Monday, March 18, 2013

recursive grep

tl;dr: recursive grep can be done via
grep -RHin TEXT_TO_FIND --include "FILE_PATTERN" . 

One of the nice things about my new work machine being OSX is slipping back into the good old Unix command line.

A fairly common task is the "recursive grep": finding pattern matches in files through a subtree of directories.

My default for that, the one I can type without looking anything up (because it was easy to reconstruct) worked but was kind of crappy:
find . -name "*js" -exec grep -i getUserMedia /dev/null {} \;

That's using the find command and then exec'ing out to grep... {} is the file name passed into the exec'd command, and the /dev/null is there as a bogus second filemame to make sure the name of the actual file is printed by grep. Crappy, especially if directories match the file pattern and you get "Is a directory" errors all over the place.

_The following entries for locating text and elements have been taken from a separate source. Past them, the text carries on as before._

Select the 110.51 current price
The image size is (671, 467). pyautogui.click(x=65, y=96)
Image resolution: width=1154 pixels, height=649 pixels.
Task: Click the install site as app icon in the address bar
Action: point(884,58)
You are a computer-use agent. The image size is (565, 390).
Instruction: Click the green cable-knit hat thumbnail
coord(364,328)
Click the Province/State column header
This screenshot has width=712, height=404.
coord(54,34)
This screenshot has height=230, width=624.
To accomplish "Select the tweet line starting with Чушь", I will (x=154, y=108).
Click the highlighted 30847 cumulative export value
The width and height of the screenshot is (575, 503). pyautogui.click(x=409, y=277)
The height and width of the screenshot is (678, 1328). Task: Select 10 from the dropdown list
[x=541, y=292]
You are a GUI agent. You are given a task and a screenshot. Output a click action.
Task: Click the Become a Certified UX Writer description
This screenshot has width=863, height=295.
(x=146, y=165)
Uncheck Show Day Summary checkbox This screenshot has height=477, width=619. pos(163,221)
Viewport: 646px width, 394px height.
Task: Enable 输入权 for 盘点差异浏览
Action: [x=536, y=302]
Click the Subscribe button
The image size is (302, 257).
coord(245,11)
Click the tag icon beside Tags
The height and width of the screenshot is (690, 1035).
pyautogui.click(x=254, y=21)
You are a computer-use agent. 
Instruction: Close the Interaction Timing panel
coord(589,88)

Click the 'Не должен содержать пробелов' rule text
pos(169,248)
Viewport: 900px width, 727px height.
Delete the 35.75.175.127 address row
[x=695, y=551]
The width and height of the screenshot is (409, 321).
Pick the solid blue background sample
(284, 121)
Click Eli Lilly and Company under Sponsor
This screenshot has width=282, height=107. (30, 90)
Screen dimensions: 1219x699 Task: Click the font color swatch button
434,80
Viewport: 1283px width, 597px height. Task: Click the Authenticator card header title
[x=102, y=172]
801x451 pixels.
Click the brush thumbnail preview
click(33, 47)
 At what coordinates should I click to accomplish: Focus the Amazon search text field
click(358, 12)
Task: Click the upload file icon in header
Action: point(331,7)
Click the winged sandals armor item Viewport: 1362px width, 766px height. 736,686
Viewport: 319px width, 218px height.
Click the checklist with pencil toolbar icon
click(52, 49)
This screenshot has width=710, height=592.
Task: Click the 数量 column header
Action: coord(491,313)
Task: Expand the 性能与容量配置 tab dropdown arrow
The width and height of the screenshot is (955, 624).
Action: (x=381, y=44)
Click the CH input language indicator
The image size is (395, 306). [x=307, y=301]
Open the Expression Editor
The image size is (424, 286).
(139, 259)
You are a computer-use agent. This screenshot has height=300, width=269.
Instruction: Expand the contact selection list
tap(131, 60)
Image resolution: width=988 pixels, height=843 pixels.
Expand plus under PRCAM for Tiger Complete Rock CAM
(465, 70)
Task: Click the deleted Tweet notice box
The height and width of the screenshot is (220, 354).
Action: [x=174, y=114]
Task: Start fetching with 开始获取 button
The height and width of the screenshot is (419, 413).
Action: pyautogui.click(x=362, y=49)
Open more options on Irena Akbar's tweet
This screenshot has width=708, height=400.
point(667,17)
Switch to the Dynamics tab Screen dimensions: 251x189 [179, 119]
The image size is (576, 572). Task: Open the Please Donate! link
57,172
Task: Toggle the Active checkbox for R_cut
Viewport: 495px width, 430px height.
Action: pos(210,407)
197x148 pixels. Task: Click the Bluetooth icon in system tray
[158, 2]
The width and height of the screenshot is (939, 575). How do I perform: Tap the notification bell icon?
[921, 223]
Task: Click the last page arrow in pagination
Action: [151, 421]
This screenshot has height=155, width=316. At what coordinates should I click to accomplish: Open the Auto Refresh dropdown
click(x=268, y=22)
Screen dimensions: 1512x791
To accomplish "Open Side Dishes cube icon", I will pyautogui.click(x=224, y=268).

Modern grep can do the recursive serach for us, as well as the file pattern matching. So a much better formulation is:
 grep -RHin getUserMedia --include "*js" .
The R means recursive, H prints the filename and then n even prints the line # in the file.

(For both the crappy and the modern example, the "." tells the process to start in the current directory (it could also be any directory path),  the grep "i" means case insensitive, and the file pattern should be in quotes so the shell itself doesn't try to fill in the blanks for wildcards.)